▶ SOURCE EXTRACT
--

A Clinical Trial from the inside

A Clinical Trial from the inside
Julia Greenland

It’s an exciting time in the Williams-Gray Parkinson’s disease research group! We are finally opening our clinical trial of azathioprine in PD (AZA-PD). It’s been a long road, which has involved lots of delays (to say nothing of the pandemic), but yesterday I sent out the first 8 invitation letters. I now have my fingers crossed, hoping for some eager participants!

The group has been researching the immune system in PD for a number of years now, and has found several clues that imply it is involved in causing PD to progress. And even that it may help to answer the question of why some people might get Parkinson’s disease in the first place. Our work fits in with what people all round the world are also finding; that the immune system seems unusually active and primed to respond to some of the disease-related changes, such as the accumulation of alpha-synuclein in dopamine producing cells in the brain. Despite the weight of evidence pointing towards its involvement, the only way to tell for sure if changing the immune system can slow down PD is by running a clinical trial and testing an immune medication as a treatment in patients. This is not something that can be proved with experiments in the lab. The medication that Caroline (Dr Williams-Gray) chose is one that is well known to doctors. It is called azathioprine and dampens down the immune system. Although it has side effects (there isn’t a tablet without them), we know what the problems are, how to spot them early and what to do to sort them out.

--

Saved entries
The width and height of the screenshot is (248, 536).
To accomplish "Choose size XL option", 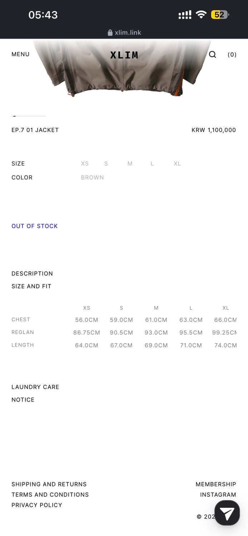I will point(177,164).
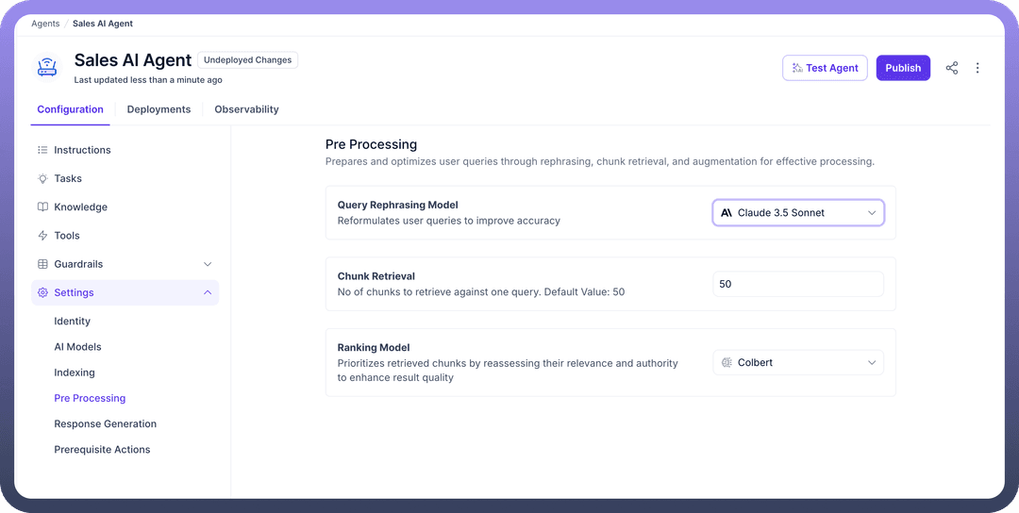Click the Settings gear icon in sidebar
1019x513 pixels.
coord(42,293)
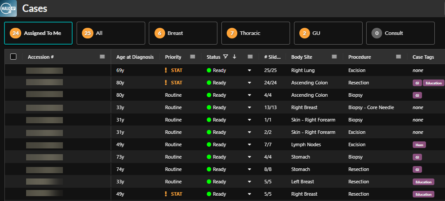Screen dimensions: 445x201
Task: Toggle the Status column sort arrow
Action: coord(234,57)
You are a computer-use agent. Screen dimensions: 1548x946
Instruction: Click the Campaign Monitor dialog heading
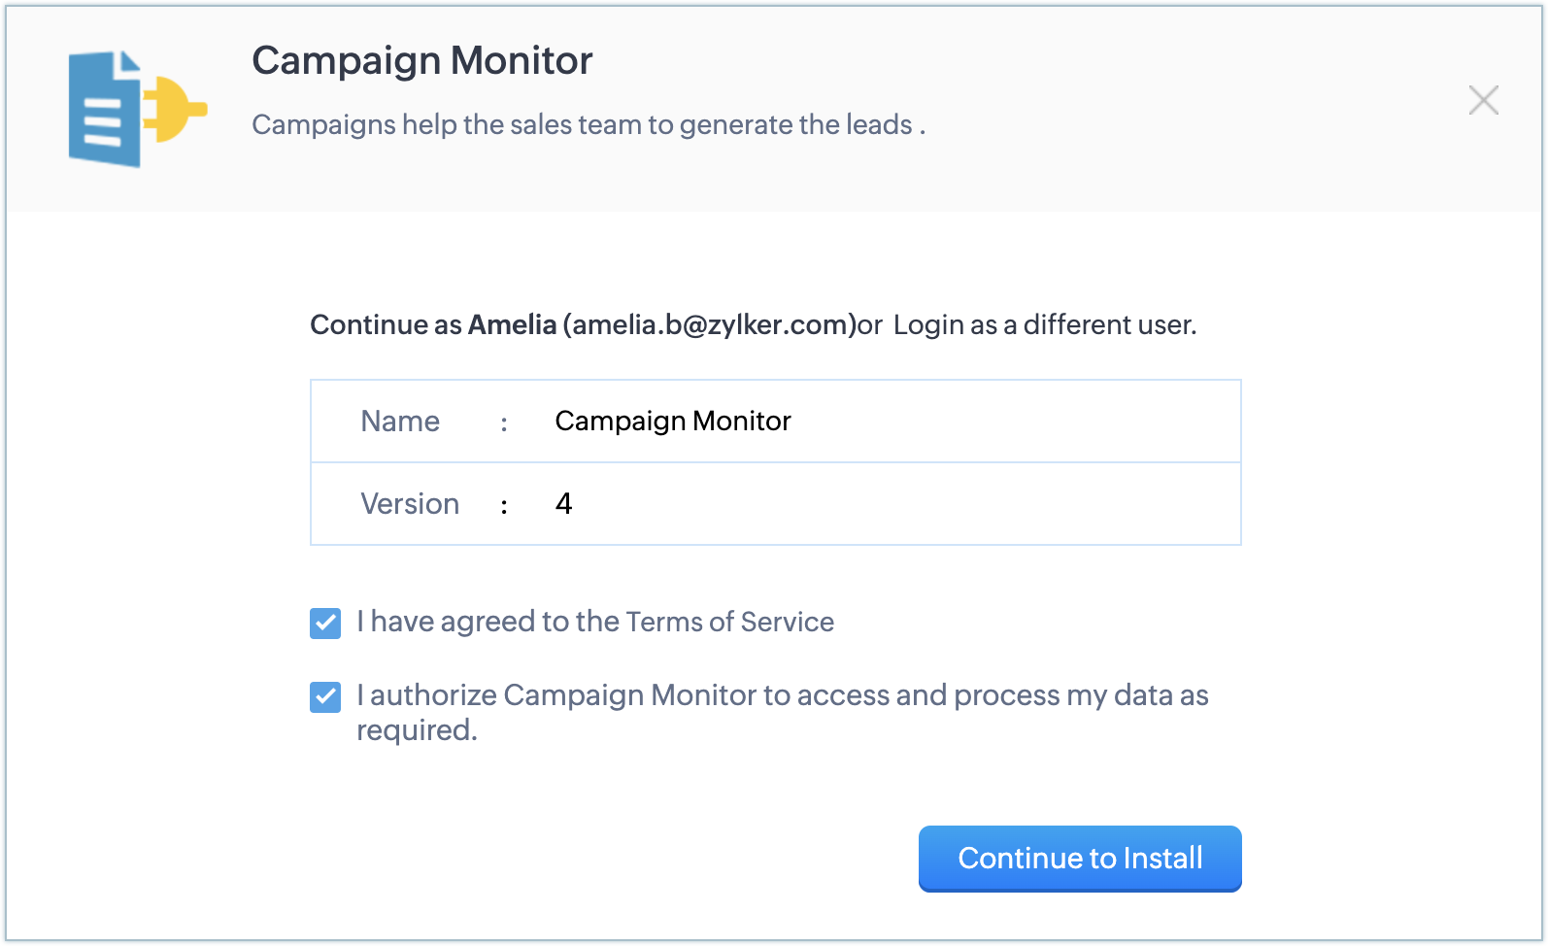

--

▶ ACTIVITY LIST
a) Answer the following from the account of the AZA-PD clinical trial:
(i) How many invitation letters were sent out yesterday?
(ii) What effect does azathioprine have on the immune system?
(iii) Who chose azathioprine as the medication for the trial?
b) Supply a continuation of the account of the AZA-PD clinical trial, beginning after its final sentence.

▶ RESULTS OF THE EXERCISE
a)
(i) 8
(ii) It dampens down the immune system.
(iii) Caroline (Dr Williams-Gray)

b)
My involvement in this trial started in late 2017. I had just had a baby and come back to work as a neurology registrar in Addenbrookes hospital in Cambridge. As part of my training to become a neurology consultant, I was planning on embarking on a PhD. I’d previously done a small amount of research in PD in Newcastle whilst I was a medical student, and I’d emailed Prof Roger Barker looking for a clinical project that I could get involved in. He put me in touch with Caroline. It feels like I’ve had a long road to get here, but Caroline’s is much longer. By the time I came on-board she had come up with the concept, designed the trial and successfully secured funding through the Centre for Parkinson’s Plus. (Naively) at that point it felt that the majority of the large hurdles were cleared. I started at the John van Geest Centre for Brain Repair in January 2018, working on writing the protocol and associated documents that accompany the running of a clinical trial, and preparing the application for the Research Ethics Committee. We thought we would be recruiting patients by the end of that year…

It’s year three, another baby and one pandemic later. But we are here. On the brink of welcoming our first participants to AZA-PD. (Fingers crossed for no further hiccups!).